Lewis Base-Catalyzed Amino-Acylation of Arylallenes via C–N Bond Cleavage: Reaction Development and Mechanistic Studies

• Published in: ACS catalysis Vol. 10; no. 10; pp. 5419 - 5429
• Main Authors: Zhang, Zheng-Bing, Yang, Yusheng, Yu, Zhi-Xiang, Xia, Ji-Bao
• Format: Journal Article
• Language: English
• Published: American Chemical Society 15.05.2020
• Subjects: C−N bond cleavage; proton transfer; 3-aroylindoles; Lewis base catalysis; weakly activated allenes
• ISSN: 2155-5435; 2155-5435
• DOI: 10.1021/acscatal.0c01000

Lewis base-catalyzed transformations of allenes have received much attention over the last decades. However, this type of reaction has so far been limited to activated allenes bearing an electron-withdrawing group. On the other hand, cleavage of an amide C–N bond to forge other chemical bonds has been widely reported but restricted to low atom economy due to the waste of the amine moiety of amides. We initiated a project of metal-catalyzed amino-acylation of allenes via cleavage of amide C–N bonds. Surprisingly, an amino-acylation of weakly activated aryl allenes was discovered via Lewis base catalysis, providing 2-methyl-3-aroylindole products, “privileged structures” in drug discovery. This is a unique example of Lewis base catalysis of weakly activated allenes, which was not reported yet.

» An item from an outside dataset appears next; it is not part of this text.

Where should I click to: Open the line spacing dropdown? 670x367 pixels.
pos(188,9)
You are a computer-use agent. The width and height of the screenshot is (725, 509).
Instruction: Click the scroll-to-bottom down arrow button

Extensive experimental and computational studies have been conducted to provide insight into the reaction mechanism. The nucleophilic addition of Lewis base catalyst to aryl allene is the rate-limiting step. A challenging [1,3]-proton transfer is realized by nitrogen anion intermediate assisted sequential [1,4]- and [1,6]-proton transfer in the reaction pathway.